From Devastation Comes Hope
A Wild Future
The Damage Done
As the UK population has continued to grow, housing has continued to be a priority, alongside food production and access via roads, rail tracks and canals. The plentiful ecosystems that once called this country their home have become damaged, causing the remaining nature to struggle. Currently, 56% of UK species are continuing to decline and a further 15% are actually near extinction!
Would it concern you to know that across the UK we have suffered more deforestation and loss of larger mammal species than any other country, except for Ireland, within Europe? The damage this has caused has been drastic, dramatic, and across a very short amount of time.
Not too Late! Re-assert, Reconnect and Reintroduce
As the space available to nature becomes less and less, and wildlife does not have the space it needs to thrive, what can we do to combat the issue and help nature?

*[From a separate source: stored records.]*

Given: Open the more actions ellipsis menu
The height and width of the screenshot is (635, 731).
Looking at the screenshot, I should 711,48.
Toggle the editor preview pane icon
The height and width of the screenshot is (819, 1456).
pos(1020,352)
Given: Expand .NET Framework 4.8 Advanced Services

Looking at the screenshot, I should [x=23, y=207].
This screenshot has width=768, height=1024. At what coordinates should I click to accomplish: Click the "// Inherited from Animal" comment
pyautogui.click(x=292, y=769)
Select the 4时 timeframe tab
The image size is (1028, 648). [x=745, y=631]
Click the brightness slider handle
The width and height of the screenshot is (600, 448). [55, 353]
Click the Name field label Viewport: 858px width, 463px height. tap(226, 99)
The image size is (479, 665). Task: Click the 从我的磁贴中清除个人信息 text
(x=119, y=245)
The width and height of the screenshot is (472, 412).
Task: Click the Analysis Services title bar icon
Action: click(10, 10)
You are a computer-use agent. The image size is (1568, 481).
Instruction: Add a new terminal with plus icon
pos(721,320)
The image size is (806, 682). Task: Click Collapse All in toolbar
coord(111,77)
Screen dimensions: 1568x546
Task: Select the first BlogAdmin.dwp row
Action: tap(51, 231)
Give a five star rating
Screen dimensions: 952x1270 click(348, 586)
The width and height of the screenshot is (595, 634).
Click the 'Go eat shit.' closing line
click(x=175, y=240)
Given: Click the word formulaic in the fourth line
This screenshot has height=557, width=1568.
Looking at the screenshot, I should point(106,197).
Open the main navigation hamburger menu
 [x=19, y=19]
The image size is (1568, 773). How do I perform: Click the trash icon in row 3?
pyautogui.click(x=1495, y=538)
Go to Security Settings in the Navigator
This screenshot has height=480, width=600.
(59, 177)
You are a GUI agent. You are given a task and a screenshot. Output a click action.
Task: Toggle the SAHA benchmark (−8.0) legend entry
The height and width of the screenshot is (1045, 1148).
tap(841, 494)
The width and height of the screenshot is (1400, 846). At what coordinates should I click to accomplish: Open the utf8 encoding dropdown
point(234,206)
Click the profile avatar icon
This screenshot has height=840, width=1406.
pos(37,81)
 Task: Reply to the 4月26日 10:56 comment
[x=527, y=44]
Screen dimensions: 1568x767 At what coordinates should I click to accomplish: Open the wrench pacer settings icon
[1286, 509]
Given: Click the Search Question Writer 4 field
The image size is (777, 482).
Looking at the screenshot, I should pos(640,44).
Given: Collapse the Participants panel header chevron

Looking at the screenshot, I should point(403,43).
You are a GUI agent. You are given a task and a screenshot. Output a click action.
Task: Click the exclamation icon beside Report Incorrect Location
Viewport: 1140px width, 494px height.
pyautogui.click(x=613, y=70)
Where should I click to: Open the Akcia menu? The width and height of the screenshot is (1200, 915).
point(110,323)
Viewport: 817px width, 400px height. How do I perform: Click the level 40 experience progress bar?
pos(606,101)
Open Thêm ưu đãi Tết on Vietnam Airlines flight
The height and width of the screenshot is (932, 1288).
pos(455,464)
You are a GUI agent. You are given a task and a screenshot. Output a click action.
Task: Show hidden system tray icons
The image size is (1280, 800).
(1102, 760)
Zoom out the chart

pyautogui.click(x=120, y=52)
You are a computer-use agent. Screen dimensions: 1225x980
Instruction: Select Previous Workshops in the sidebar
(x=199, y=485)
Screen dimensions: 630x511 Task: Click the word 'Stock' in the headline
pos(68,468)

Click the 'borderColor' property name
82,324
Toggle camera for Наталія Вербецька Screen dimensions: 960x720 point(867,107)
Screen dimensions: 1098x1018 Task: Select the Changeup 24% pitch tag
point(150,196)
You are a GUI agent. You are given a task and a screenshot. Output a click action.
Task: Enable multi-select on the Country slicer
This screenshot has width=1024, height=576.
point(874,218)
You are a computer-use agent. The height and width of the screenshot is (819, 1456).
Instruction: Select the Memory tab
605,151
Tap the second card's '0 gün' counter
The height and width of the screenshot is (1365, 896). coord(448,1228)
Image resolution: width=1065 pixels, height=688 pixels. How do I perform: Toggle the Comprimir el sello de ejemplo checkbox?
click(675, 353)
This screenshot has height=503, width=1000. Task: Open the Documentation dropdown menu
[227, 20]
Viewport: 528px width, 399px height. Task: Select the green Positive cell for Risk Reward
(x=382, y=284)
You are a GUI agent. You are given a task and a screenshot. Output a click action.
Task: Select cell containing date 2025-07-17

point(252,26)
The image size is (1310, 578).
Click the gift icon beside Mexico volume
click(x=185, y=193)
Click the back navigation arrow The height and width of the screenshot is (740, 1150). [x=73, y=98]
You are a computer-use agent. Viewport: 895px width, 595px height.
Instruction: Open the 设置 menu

It is an incredibly difficult job to restore and build the natural processes we have destroyed, however we can give nature a chance. This is a long process, and the time it has taken us to damage nature is a fraction of the time nature needs to mend itself. An example of this would be to potentially manage the high number of grazing animals in order to allow wildflower meadows to flourish and for natural woodlands to grow.
Another helping hand would be reintroducing locally extinct key species which have been lost due to damaged ecosystems, such as the Large Heath Butterfly (Manchester argus) for example. Once plentiful across the mosslands of Greater Manchester, we hope to return it to its former home and allow it to establish itself across the Chat Moss landscape.
Bigger, Better and More Joined Up
Over the last few decades bigger nature areas have been created, these have been protected, better managed and improved such as the Great Manchester wetlands. Now we are creating buffer zones around these sites to make them more resilient to climate change and human intervention, and to allow wildlife to move from one area to another by creating a joined up network. There are several key species that benefit from this kind of landscape conservation in this part of the world; Water Voles for instance are reliant on wildlife corridors, as well as Willow Tit, Brown Hare, Great Crested Newt and Bitterns.
For nature to recover in Britain, we need to act now, and we need to act fast. We need nature. We are part of a global ecosystem and no matter what we do next, we will play a crucial role in the story of wildlife in the UK and worldwide.
Ongoing Success Stories
The Wigan Flashes
The Flashes of Wigan - a prime example of where nature has reclaimed what industry had laid bare. It was here that former coal mines were abandoned after they became too expensive to keep tunnelling for coal extraction. There were over sixty coal mines in Wigan and Leigh. The height of Wigan’s coal mining industry was in the 1920s but the coal began to get harder and harder to find. The coal mines were abandoned and water rushed in. Virtually overnight the flashes formed. The loss of the coal mines left a landscape of devastation with giant slag heaps and workless families suffering financially.
From this devastation, there came hope. The region led the world in restoring wildlife habitats of post-industrial landscapes and now, they are beautiful wildlife reserves, with wetland and woodland habitats filled with an abundance of life in a variety of forms.
Risley Moss, a former munitions factory has had much of its former mossland restored. Through the Carbon Landscape Project the new area of Mini-Moss has been rewet, with channels blocked to raise the water levels. A new boardwalk has also been installed to allow school groups and the public safe access to this important habitat.
The Future is Bright!
Slowly but surely the wildlife is coming back. New plants, new flowers, new insects, new mammals and new birds are re-establishing themselves. Through the work of the partners in the Carbon Landscape and Great Manchester Wetlands, we are leading the way so that everyone can enjoy these beautiful greenspaces and reconnect with their heritage.